• OPDRACHT: Geef uit het artikel letterlijk het stuk weer dat begint bij de woorden "Maar er is meer: cruisecontrol, bandenspannings- én" en ophoudt na "een losse SD-kaart.".

• ARTIKEL:
Vergelijkingstest Suzuki V-Strom 800DE – Voge DS900X
Op het eerste gezicht ziet de nieuwe, uit China afkomstige Voge DS900X eruit als een kloon van de BMW F900GS, en eigenlijk zelfs een behoorlijk goed gelukte. Of hij kan meekomen met de geheel originele en erkend goede Suzuki V-Strom 800DE uit Japan, dat moet een directe vergelijkingstest duidelijk maken.
Ook al is het al vaak aangekaart: we moeten het hier toch even over hebben. In westerse culturen wordt het schaamteloos nabouwen van bestaande producten zeer negatief bekeken. In China ligt dat echter anders. Daar wordt een kopie gezien als een eerbetoon aan het origineel, want wie zou er nou een slecht product kopiëren? Ach ja, en daarbij bespaar je toevallig ook handig op ontwikkelingskosten.
In dit geval ligt de situatie wel ietsje anders. Voge is het premiummerk van Loncin, een bedrijf dat pas in 1993 is opgericht en inmiddels marktleider is in China. Waarbij Loncin een samenwerkingspartner van BMW is en de 850- en 900cc-paralleltwins voor de Duitse gigant produceert. Het is dan ook niet verwonderlijk dat de Voge DS900X sterk lijkt op de BMW F900GS. Het motorblok en het rijwielgedeelte zouden zelfs identiek zijn, iets wat zowel het uiterlijk als de specificaties bevestigen. Wat opvalt aan de Voge, is zijn enorme standaarduitrusting. Functies als een anti-hop koppeling, smartphone-connectiviteit, verschillende rijmodi, een quickshifter en tractiecontrole zijn natuurlijk sowieso aanwezig, net als een middenbok. Helaas is de bedieningspook daarvan wat ongelukkig geplaatst, want met motorlaarzen aan is deze nauwelijks te bedienen.
Maar er is meer: cruisecontrol, bandenspannings- én bandentemperatuur(!)weergave, handvat- en zadelverwarming (elk met grillfunctie in de hoogste stand) en mistlampen die als bochtenverlichting functioneren wanneer de motor loopt en de richtingaanwijzer aanstaat. Daarnaast is er een dodehoekwaarschuwing in de spiegels en een functie die een achterligger waarschuwt met knipperende richtingaanwijzers en dito remlicht als hij te dicht op je rijdt. Als kers op de taart heeft de Voge zelfs een frontcamera die via een knop rechts op het stuur kan worden geactiveerd. Deze functie is momenteel nog gedeactiveerd, omdat nog wordt uitgezocht of en hoe de camera hier te lande legaal mag worden geactiveerd. De gegevens worden dan opgeslagen op een losse SD-kaart.

• DATASETRECORDS:
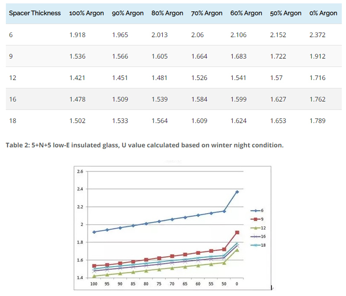Screen dimensions: 346x296
Task: Select the green triangle legend marker for series 12
Action: click(255, 228)
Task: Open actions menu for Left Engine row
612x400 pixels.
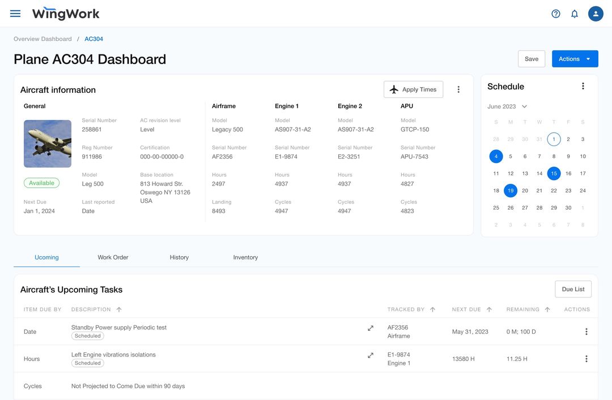Action: [x=587, y=359]
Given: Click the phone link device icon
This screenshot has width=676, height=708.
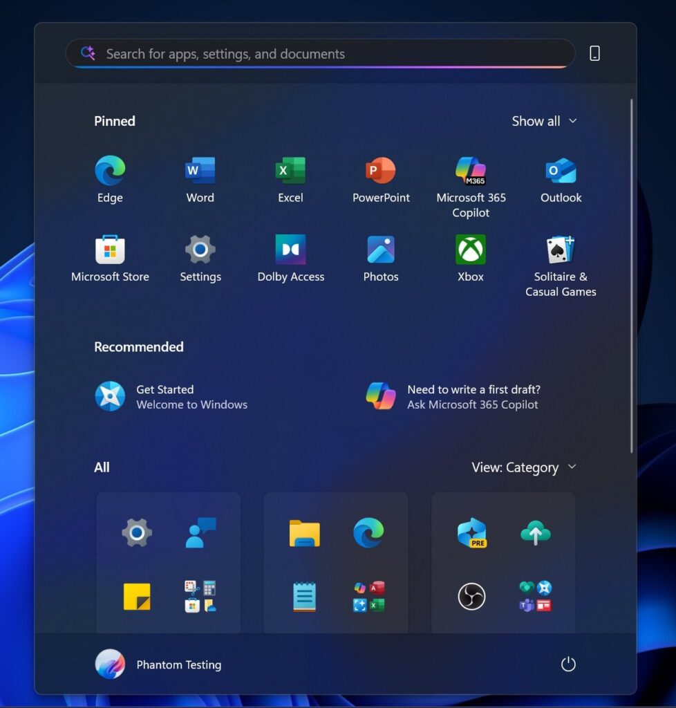Looking at the screenshot, I should point(594,53).
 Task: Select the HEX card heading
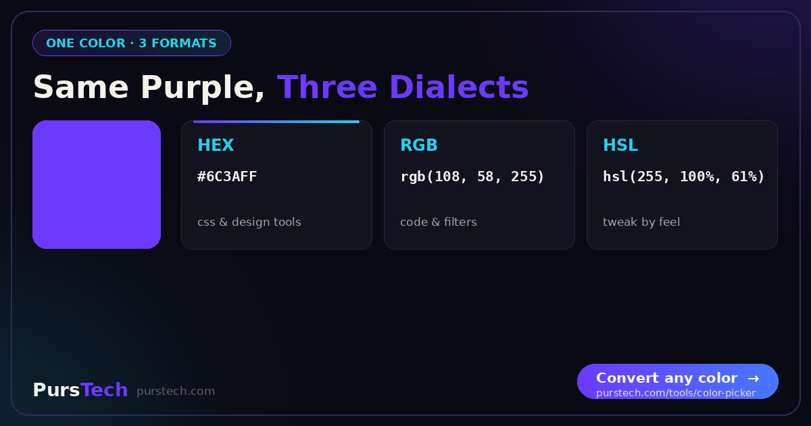(216, 145)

• OPLOSSING:
Maar er is meer: cruisecontrol, bandenspannings- én bandentemperatuur(!)weergave, handvat- en zadelverwarming (elk met grillfunctie in de hoogste stand) en mistlampen die als bochtenverlichting functioneren wanneer de motor loopt en de richtingaanwijzer aanstaat. Daarnaast is er een dodehoekwaarschuwing in de spiegels en een functie die een achterligger waarschuwt met knipperende richtingaanwijzers en dito remlicht als hij te dicht op je rijdt. Als kers op de taart heeft de Voge zelfs een frontcamera die via een knop rechts op het stuur kan worden geactiveerd. Deze functie is momenteel nog gedeactiveerd, omdat nog wordt uitgezocht of en hoe de camera hier te lande legaal mag worden geactiveerd. De gegevens worden dan opgeslagen op een losse SD-kaart.